Une soirée improbable avec une légende…
Je garde de lui un souvenir très personnel. Nous nous étions rencontrés à Montréal dans le cadre de l’hommage qui lui avait été fait dans le cadre de Fantasia en juillet 2004.
Il était accompagné d’un ami, et après quelques verres, l’idée est venue d’aller faire un tour dans deux des bars de danseurs nus du Village. Udo riait, posait mille questions, observait autant les danseurs que les clients, fasciné par les codes, les regards, les tensions subtiles. À un moment, en quittant le Stock (ou le Campus, je ne suis plus certain), il m’a lancé avec son accent inimitable : « Montréal est tellement vivant… j’aurais dû venir plus souvent. » Cette soirée-là, il n’était pas l’icône gaie, ni le vampire, ni le méchant de science-fiction — juste un homme curieux, vivant et plein d’humour.
Son dernier rôle…
Sa dernière apparition au cinéma remonte à 2025, dans The Secret Agent du Brésilien Kleber Mendonça Filho, où il incarne brièvement un survivant de l’Holocauste — un rôle saisissant, presque testamentaire. Le film a remporté le prix de la mise en scène au Festival de Cannes.

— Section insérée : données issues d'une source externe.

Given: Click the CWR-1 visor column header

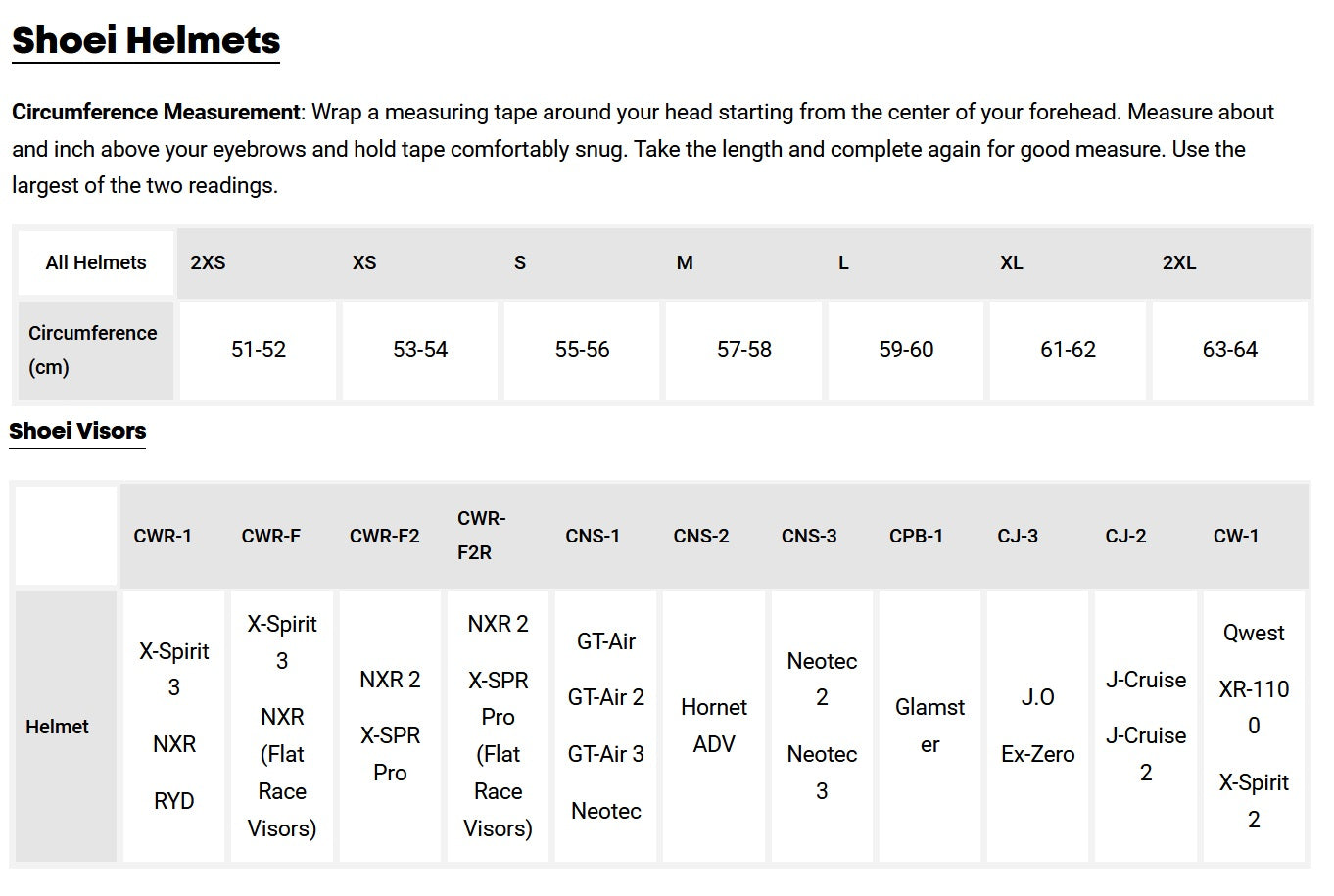Looking at the screenshot, I should click(163, 536).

Il devait également participer au jeu vidéo OD du créateur Hideo Kojima, aux côtés de Hunter Schafer et Sophia Lillis. Les enregistrements étaient prévus pour 2026. Kojima, bouleversé par l’annonce de la mort de Keir, a écrit : « Udo n’était pas qu’un acteur. C’était une icône. Il n’y en aura jamais un autre comme lui. »

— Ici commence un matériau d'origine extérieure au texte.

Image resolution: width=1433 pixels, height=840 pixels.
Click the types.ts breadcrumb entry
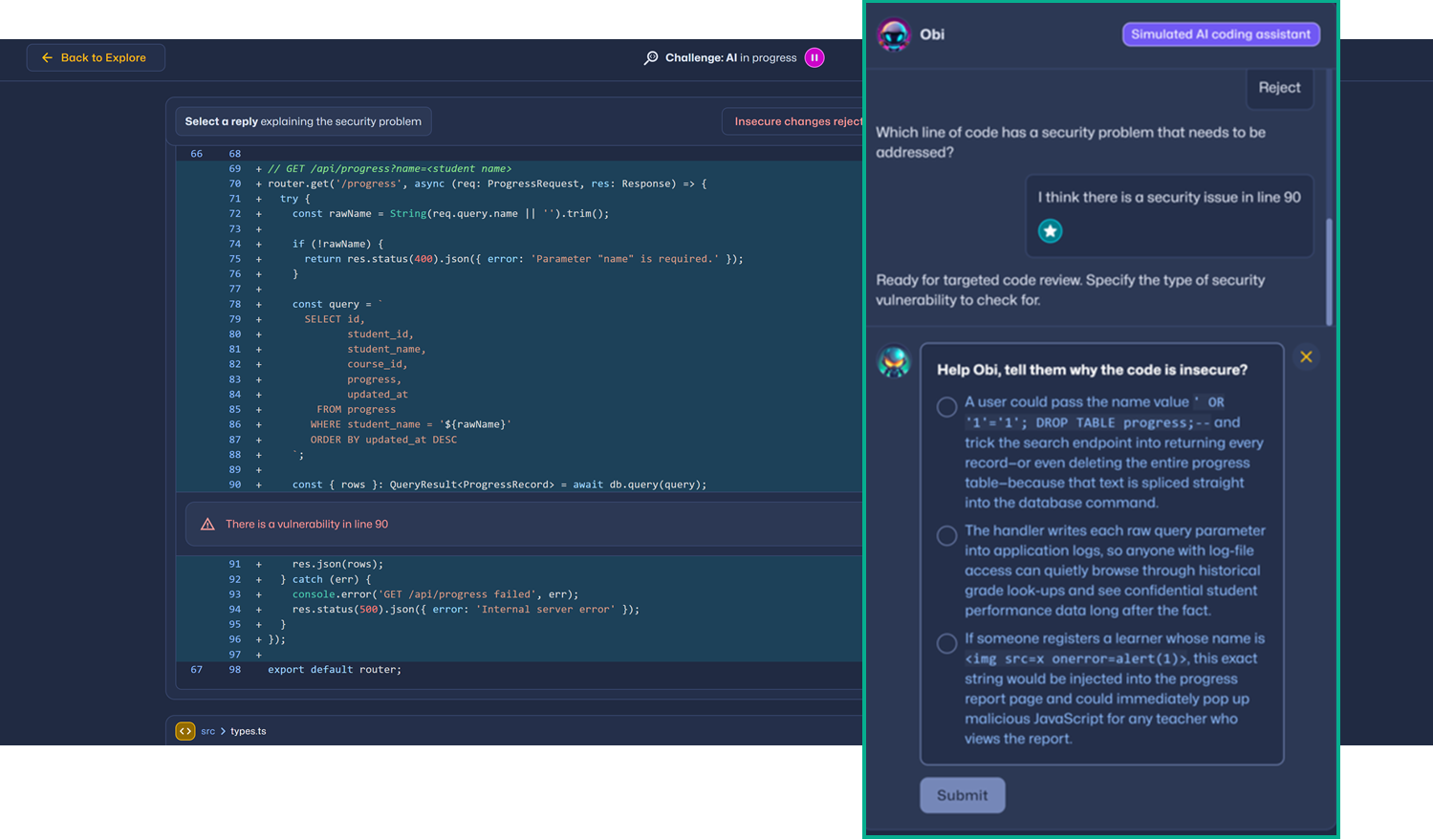(249, 730)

Udo Kier laisse derrière lui une œuvre monumentale, mais surtout une empreinte affective rare : celle de quelqu’un qui ne jouait jamais à moitié, ni dans ses rôles ni dans sa vie. Il avait cette façon de se tenir — entre l’ombre et la lumière, entre le grotesque et le sublime — qui le rendait immédiatement fascinant.
Et je garde de lui l’image la plus simple : celle d’un homme (de 60 ans à l’époque), riant dans un bar montréalais en regardant des danseurs nus, heureux comme un gamin devant un spectacle trop beau pour être vrai. Udo Kier est parti, mais son mystère, lui, reste.